Feb 8 2007 Cinema
Mike Davies reviews the week's new cinema releases
MUSIC AND LYRICS * * * *
Cert PG, 90 mins
As huggably enjoyable as it is frothily formulaic, this may not be a Working Title romcom but you’d be hard pressed to tell. It even stars Hugh Grant, here as, quite literally, has been 80s pop star Alex Fletcher.
He’s now making a living working the retro circuit playing to nostalgic 40-year-old housewives but is given a chance to climb back up the ladder when US teen sensation Cora Corman (Haley Bennett), a sort of bimbo Buddhist Britney, asks him to write a song they can duet on her new stage show and album.
Trouble is, he’s not penned a tune in ten years, he can’t write lyrics and Cora wants it in three days.
However, the answer to his prayers is at hand in the shape of stand-in plant lady Sophie (Drew Barrymore), a natural born lyricist whose older married sister (a scene stealing Kristen Johnston) has had a pash on Alex for 20 years.
However, an ill-explained backstory involving an affair with a tutor (Campbell Scott) who turned her into the harpy of his best-selling novel, means she’s reluctant to start writing again. Fortunately for the slight plot, not that reluctant.
Yes, it’s Hugh Grant doing Hugh Grant and yes it’s a predictable tale of blossoming romance, misunderstandings, selfishness, recriminations, break ups and an "I’ll have to say I love you in a song" happy ending.
But peppered with crackingly witty one liners, smart pop industry send-ups, impeccable comic timing, and the terrific chemistry between Grant and an irresistibly loveable Barrymore, it’s also impossible to dislike.
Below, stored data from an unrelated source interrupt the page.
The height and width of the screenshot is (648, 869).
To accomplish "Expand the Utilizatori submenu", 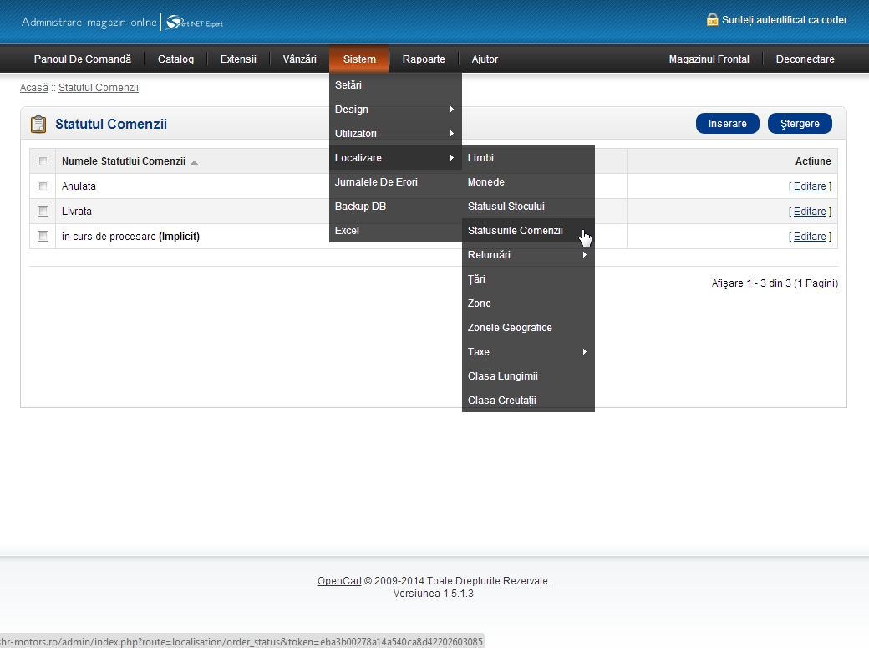I will (395, 134).
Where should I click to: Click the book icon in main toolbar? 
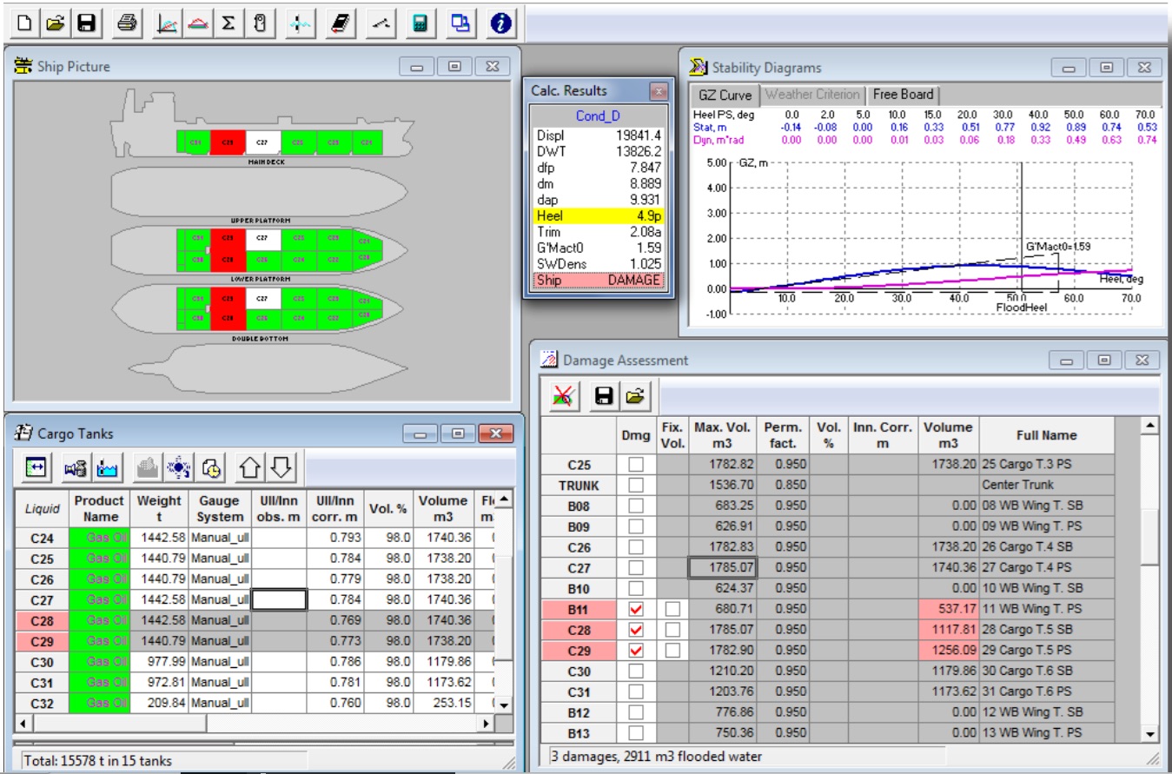tap(341, 23)
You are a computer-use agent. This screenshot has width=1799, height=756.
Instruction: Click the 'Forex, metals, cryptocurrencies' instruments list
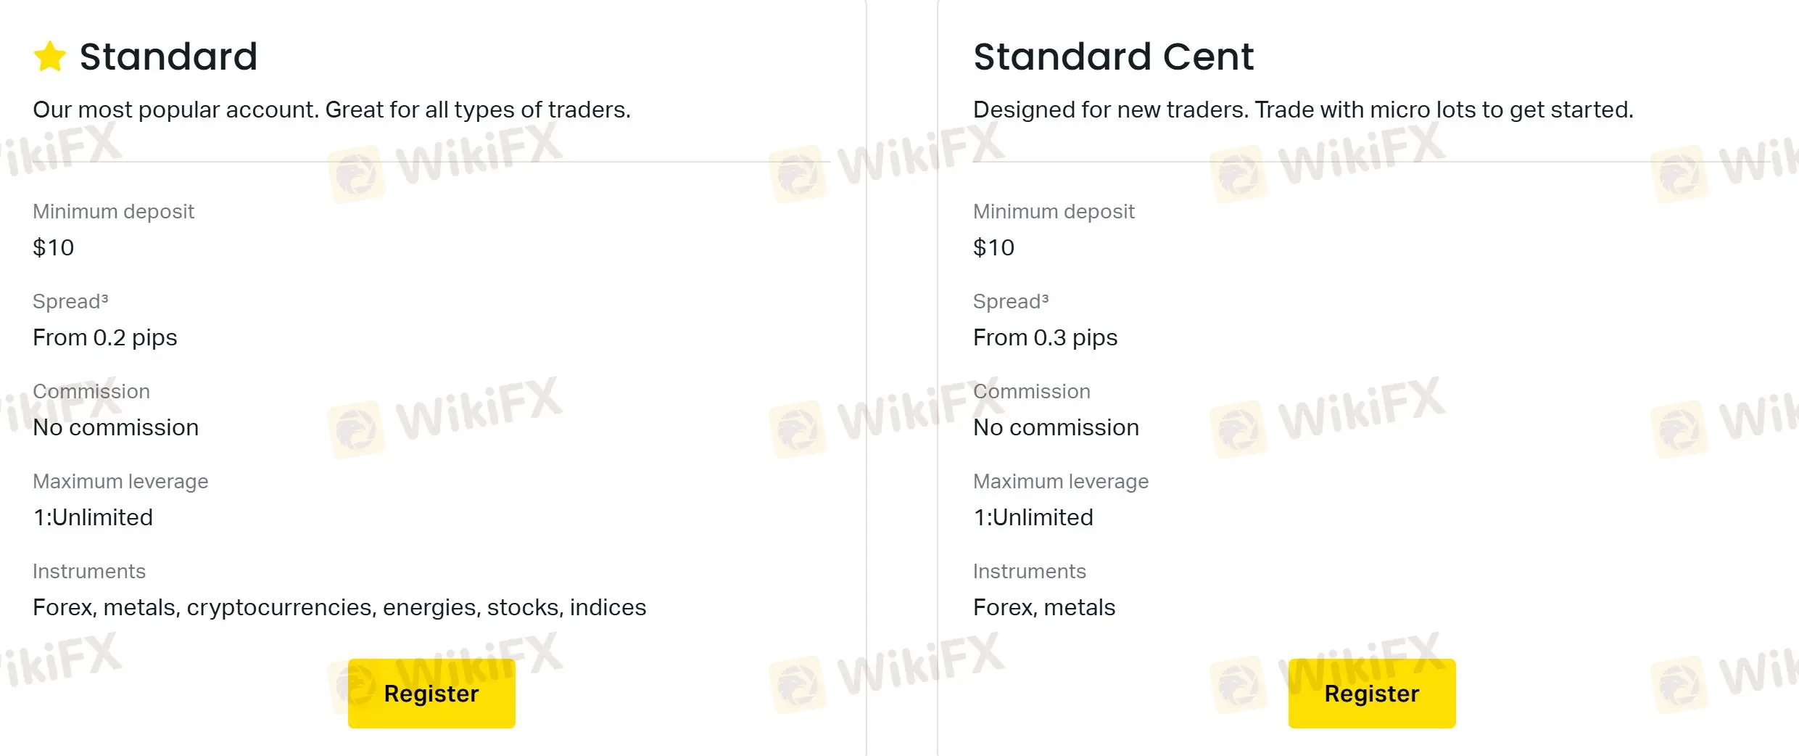(x=339, y=607)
The opening spoof New Romantic music video of Pop There Goes My Heart with a tight-trousered Grant hilariously channeling Wham-era George Michael and Simon Le Bon is worth the ticket price alone.
With the BAFTAs on Sunday and the Oscars just two weeks away, this a timely comedy for the awards season from the team behind A Mighty Wind and Best In Show.
However, while retaining the trademark improvisational approach, this time director Christopher Guest and co-writer Eugene Levy have forsaken their usual mockumentary format in favour of letting the ensemble cast loose on an actual plot.
Having first satirised Hollywood in 1989’s The Big Picture, Guest’s second bite at the hand that feeds follows the farcical developments when internet chatter suggests Marilyn Hack (Catherine O’Hara) and Victor Allan Miller (Harry Shearer), the two has been stars of Home For Purim, a rubbish low budget Jewish melodrama being directed by the inept Jay Berman (Guest), are being considered for Oscar nominations.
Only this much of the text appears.